(Excerpts from a dataset)

>>>>>

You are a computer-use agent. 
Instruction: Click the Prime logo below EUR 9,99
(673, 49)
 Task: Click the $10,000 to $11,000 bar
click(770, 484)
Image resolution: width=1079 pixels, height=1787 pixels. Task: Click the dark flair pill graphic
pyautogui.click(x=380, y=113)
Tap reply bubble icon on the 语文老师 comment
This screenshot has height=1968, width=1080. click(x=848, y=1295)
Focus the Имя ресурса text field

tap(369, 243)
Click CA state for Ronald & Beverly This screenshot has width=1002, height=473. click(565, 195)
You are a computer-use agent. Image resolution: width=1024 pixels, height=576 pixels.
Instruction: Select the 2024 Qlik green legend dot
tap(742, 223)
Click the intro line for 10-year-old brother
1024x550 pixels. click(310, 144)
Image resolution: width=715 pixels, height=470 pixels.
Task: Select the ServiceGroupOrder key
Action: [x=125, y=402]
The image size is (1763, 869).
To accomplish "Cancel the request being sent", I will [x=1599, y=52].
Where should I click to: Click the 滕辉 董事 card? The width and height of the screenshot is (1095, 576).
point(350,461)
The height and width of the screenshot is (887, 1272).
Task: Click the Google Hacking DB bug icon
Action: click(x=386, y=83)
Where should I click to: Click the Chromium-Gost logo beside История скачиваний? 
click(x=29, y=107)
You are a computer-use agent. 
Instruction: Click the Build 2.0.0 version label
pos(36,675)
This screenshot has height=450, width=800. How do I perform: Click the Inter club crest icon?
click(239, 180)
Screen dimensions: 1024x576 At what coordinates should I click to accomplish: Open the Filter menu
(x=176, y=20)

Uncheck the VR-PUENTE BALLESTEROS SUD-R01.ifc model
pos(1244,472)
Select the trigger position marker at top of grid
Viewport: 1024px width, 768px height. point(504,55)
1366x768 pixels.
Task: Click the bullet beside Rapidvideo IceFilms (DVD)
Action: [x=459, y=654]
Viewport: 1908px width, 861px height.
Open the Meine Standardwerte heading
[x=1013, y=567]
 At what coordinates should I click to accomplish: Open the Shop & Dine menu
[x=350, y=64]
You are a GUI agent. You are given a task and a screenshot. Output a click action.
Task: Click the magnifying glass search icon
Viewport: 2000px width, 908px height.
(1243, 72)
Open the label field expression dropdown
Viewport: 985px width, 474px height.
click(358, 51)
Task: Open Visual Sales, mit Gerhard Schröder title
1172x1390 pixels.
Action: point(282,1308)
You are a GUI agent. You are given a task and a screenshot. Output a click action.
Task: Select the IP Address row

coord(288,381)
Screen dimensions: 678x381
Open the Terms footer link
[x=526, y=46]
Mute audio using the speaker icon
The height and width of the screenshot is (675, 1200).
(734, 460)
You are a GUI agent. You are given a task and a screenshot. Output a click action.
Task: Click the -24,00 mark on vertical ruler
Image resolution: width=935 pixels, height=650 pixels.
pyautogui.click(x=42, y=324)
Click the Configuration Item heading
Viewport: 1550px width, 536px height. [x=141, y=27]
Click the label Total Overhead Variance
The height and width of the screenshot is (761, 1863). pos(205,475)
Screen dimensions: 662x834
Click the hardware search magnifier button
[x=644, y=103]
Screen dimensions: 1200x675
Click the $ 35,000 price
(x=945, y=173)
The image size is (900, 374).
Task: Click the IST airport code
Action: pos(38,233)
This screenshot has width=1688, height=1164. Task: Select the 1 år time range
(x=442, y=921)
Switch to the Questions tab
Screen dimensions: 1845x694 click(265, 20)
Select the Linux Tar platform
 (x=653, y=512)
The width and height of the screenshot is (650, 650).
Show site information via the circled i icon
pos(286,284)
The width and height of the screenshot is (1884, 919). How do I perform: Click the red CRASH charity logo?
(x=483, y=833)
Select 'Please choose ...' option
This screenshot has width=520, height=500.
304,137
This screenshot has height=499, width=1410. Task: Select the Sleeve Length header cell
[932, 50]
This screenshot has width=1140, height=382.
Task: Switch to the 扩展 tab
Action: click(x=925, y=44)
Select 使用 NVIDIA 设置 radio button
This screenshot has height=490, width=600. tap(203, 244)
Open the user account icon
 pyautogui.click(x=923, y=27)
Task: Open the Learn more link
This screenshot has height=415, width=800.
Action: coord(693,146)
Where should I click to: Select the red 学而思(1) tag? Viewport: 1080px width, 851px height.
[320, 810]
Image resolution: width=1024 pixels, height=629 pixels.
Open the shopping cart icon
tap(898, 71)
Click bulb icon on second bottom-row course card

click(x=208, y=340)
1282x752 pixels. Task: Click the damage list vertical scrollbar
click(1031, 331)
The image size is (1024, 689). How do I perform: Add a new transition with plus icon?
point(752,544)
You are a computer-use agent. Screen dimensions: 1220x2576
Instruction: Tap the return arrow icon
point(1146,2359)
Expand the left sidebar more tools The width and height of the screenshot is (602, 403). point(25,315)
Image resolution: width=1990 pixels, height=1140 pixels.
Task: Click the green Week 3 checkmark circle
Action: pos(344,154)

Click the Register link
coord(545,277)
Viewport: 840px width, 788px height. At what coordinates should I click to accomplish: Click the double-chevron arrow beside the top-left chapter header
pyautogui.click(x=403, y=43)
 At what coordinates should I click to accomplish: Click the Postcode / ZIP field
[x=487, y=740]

<<<<<

Instructions to follow
Could you retype every record above exactly as given?

Solution for this exercise
You are a computer-use agent. 
Instruction: Click the Prime logo below EUR 9,99
(673, 49)
 Task: Click the $10,000 to $11,000 bar
click(770, 484)
Image resolution: width=1079 pixels, height=1787 pixels. Task: Click the dark flair pill graphic
pyautogui.click(x=380, y=113)
Tap reply bubble icon on the 语文老师 comment
This screenshot has height=1968, width=1080. click(x=848, y=1295)
Focus the Имя ресурса text field

tap(369, 243)
Click CA state for Ronald & Beverly This screenshot has width=1002, height=473. click(565, 195)
You are a computer-use agent. Image resolution: width=1024 pixels, height=576 pixels.
Instruction: Select the 2024 Qlik green legend dot
tap(742, 223)
Click the intro line for 10-year-old brother
1024x550 pixels. click(310, 144)
Image resolution: width=715 pixels, height=470 pixels.
Task: Select the ServiceGroupOrder key
Action: [x=125, y=402]
The image size is (1763, 869).
To accomplish "Cancel the request being sent", I will [x=1599, y=52].
Where should I click to: Click the 滕辉 董事 card? The width and height of the screenshot is (1095, 576).
point(350,461)
The height and width of the screenshot is (887, 1272).
Task: Click the Google Hacking DB bug icon
Action: click(x=386, y=83)
Where should I click to: Click the Chromium-Gost logo beside История скачиваний? 
click(x=29, y=107)
You are a computer-use agent. 
Instruction: Click the Build 2.0.0 version label
pos(36,675)
This screenshot has height=450, width=800. How do I perform: Click the Inter club crest icon?
click(239, 180)
Screen dimensions: 1024x576 At what coordinates should I click to accomplish: Open the Filter menu
(x=176, y=20)

Uncheck the VR-PUENTE BALLESTEROS SUD-R01.ifc model
pos(1244,472)
Select the trigger position marker at top of grid
Viewport: 1024px width, 768px height. point(504,55)
1366x768 pixels.
Task: Click the bullet beside Rapidvideo IceFilms (DVD)
Action: [x=459, y=654]
Viewport: 1908px width, 861px height.
Open the Meine Standardwerte heading
[x=1013, y=567]
 At what coordinates should I click to accomplish: Open the Shop & Dine menu
[x=350, y=64]
You are a GUI agent. You are given a task and a screenshot. Output a click action.
Task: Click the magnifying glass search icon
Viewport: 2000px width, 908px height.
(1243, 72)
Open the label field expression dropdown
Viewport: 985px width, 474px height.
click(358, 51)
Task: Open Visual Sales, mit Gerhard Schröder title
1172x1390 pixels.
Action: point(282,1308)
You are a GUI agent. You are given a task and a screenshot. Output a click action.
Task: Select the IP Address row

coord(288,381)
Screen dimensions: 678x381
Open the Terms footer link
[x=526, y=46]
Mute audio using the speaker icon
The height and width of the screenshot is (675, 1200).
(734, 460)
You are a GUI agent. You are given a task and a screenshot. Output a click action.
Task: Click the -24,00 mark on vertical ruler
Image resolution: width=935 pixels, height=650 pixels.
pyautogui.click(x=42, y=324)
Click the Configuration Item heading
Viewport: 1550px width, 536px height. [x=141, y=27]
Click the label Total Overhead Variance
The height and width of the screenshot is (761, 1863). pos(205,475)
Screen dimensions: 662x834
Click the hardware search magnifier button
[x=644, y=103]
Screen dimensions: 1200x675
Click the $ 35,000 price
(x=945, y=173)
The image size is (900, 374).
Task: Click the IST airport code
Action: pos(38,233)
This screenshot has width=1688, height=1164. Task: Select the 1 år time range
(x=442, y=921)
Switch to the Questions tab
Screen dimensions: 1845x694 click(265, 20)
Select the Linux Tar platform
 (x=653, y=512)
The width and height of the screenshot is (650, 650).
Show site information via the circled i icon
pos(286,284)
The width and height of the screenshot is (1884, 919). How do I perform: Click the red CRASH charity logo?
(x=483, y=833)
Select 'Please choose ...' option
This screenshot has width=520, height=500.
304,137
This screenshot has height=499, width=1410. Task: Select the Sleeve Length header cell
[932, 50]
This screenshot has width=1140, height=382.
Task: Switch to the 扩展 tab
Action: click(x=925, y=44)
Select 使用 NVIDIA 设置 radio button
This screenshot has height=490, width=600. tap(203, 244)
Open the user account icon
 pyautogui.click(x=923, y=27)
Task: Open the Learn more link
This screenshot has height=415, width=800.
Action: coord(693,146)
Where should I click to: Select the red 学而思(1) tag? Viewport: 1080px width, 851px height.
[320, 810]
Image resolution: width=1024 pixels, height=629 pixels.
Open the shopping cart icon
tap(898, 71)
Click bulb icon on second bottom-row course card

click(x=208, y=340)
1282x752 pixels. Task: Click the damage list vertical scrollbar
click(1031, 331)
The image size is (1024, 689). How do I perform: Add a new transition with plus icon?
point(752,544)
You are a computer-use agent. Screen dimensions: 1220x2576
Instruction: Tap the return arrow icon
point(1146,2359)
Expand the left sidebar more tools The width and height of the screenshot is (602, 403). point(25,315)
Image resolution: width=1990 pixels, height=1140 pixels.
Task: Click the green Week 3 checkmark circle
Action: pos(344,154)

Click the Register link
coord(545,277)
Viewport: 840px width, 788px height. At what coordinates should I click to accomplish: Click the double-chevron arrow beside the top-left chapter header
pyautogui.click(x=403, y=43)
 At what coordinates should I click to accomplish: Click the Postcode / ZIP field
[x=487, y=740]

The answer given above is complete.